This is where vertical scaling and horizontal scaling can help. Vertical scaling involves expanding your existing system’s resources, such as adding extra memory, CPU, or disk space.

Horizontal scaling is the process of adding extra nodes or instances to your system and dispersing the workload across them. Depending on your data quality metrics, task patterns, and cost limits, these approaches may offer advantages and drawbacks.

4. Measure success: data quality metrics

The six data quality dimensions define what data quality means and serve as key metrics for understanding whether data quality processes work or not:

  • Accuracy – A measure of how well a piece of data resembles reality.
  • Completeness – Does the data fulfill your expectations for comprehensiveness?
    Does data saved in one location match data stored in another? Is it available when you need it?
  • Timeliness – often known as currency, is a metric that determines the age of data in a database.
  • Consistency – It quantifies how well individual data points from two or more sources of data synchronize. When two data points disagree, it suggests that one of the records is incorrect.
  • Validity – data validity is a metric that answers questions like: is the data in the correct format, kind, or size? Is it in accordance with the rules/best practices?
  • Integrity – can you merge different data sets to create a more complete picture? Are relationships appropriately declared and executed?

These data quality dimensions assess all defined and acquired data sets, their linkages, and their ability to serve the organization appropriately. That’s why they serve as an excellent foundation for a data quality framework.

Data quality dimensionDescription
TimelinessData’s readiness within a certain time frame.
CompletenessThe amount of usable or complete data, representative of a typical data sample.
AccuracyAccuracy of the data values based on the agreed-upon source of truth.
ValidityHow much data conforms to acceptable format for any business rules.
ConsistencyCompares data records from two different datasets.
UniquenessTracks the volume of duplicate data in a dataset.

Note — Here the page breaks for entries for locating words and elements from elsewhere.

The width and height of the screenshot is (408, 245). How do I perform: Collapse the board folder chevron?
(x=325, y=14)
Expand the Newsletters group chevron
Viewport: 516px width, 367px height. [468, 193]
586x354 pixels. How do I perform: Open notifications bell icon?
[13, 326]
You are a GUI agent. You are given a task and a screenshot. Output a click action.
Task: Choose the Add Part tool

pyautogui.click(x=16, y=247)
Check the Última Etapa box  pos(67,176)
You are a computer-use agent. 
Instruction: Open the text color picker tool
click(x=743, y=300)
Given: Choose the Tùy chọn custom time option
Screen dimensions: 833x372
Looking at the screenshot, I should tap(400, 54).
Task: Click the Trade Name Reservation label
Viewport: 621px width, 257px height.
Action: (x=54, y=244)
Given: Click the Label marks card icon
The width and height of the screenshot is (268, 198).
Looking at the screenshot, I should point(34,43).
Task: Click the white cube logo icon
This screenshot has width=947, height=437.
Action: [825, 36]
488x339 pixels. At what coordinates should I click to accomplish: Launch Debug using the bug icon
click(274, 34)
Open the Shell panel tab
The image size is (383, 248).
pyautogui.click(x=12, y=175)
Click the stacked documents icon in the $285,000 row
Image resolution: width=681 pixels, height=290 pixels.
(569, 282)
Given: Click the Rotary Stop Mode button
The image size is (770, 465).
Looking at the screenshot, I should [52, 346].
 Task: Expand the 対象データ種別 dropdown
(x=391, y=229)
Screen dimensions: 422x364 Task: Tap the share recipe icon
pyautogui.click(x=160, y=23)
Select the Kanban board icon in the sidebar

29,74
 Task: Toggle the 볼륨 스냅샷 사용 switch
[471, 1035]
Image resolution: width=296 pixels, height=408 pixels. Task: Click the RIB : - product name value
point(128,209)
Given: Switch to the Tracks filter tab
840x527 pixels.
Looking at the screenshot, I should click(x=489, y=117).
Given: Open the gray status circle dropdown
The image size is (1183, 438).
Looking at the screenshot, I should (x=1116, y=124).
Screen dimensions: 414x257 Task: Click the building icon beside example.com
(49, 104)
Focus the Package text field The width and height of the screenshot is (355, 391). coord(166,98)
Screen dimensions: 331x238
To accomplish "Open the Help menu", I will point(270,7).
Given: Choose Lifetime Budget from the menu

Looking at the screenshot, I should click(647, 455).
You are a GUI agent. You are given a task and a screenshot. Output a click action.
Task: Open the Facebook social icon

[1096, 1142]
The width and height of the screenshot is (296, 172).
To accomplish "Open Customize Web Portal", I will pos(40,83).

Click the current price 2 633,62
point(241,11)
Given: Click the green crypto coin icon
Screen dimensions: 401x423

Data Quality Framework Tools

Data Observability Tools

Monte Carlo

Monte Carlo
Source: TechCrunch

This is a code-free implementation and observability platform that is useful for assessing data quality. It employs machine learning to infer and understand what your data looks like, discover data issues proactively, analyze their impact, and deliver warnings via connections with standard operational systems. It also enables the investigation of root causes.

Databand

Databand
Source: Databand

A pipeline metadata monitoring tool that also offers out-of-the-box data quality measures (e.g., data schemas, data distributions, completeness, and custom metrics) without requiring any code modifications.

Torch by Acceldata

Torch by Acceldata
Source: acceldata

Torch is one of Acceldata’s modules for data pipeline observability, which covers additional parts of the six pillars of data quality. Torch supports validation using a rule-based engine. Rules may be defined using your subject expertise as well as the huge library of rules offered by Torch. This is quite useful for assessing the quality of data.

The system has certain capabilities relating to data set history analysis, although they are relatively simple type 2 tests.

Data Orchestration Tools

Deequ

Deequ
Source: AWS Amazon

AWS Labs has released an open source tool to help you create and maintain your metadata validation. Deequ is an Apache Spark-based framework for building “unit tests for data” that analyze data quality in huge datasets. Deequ works with tabular data such as CSV files, database tables, log files, and flattened JSON files – everything that can fit into a Spark data frame.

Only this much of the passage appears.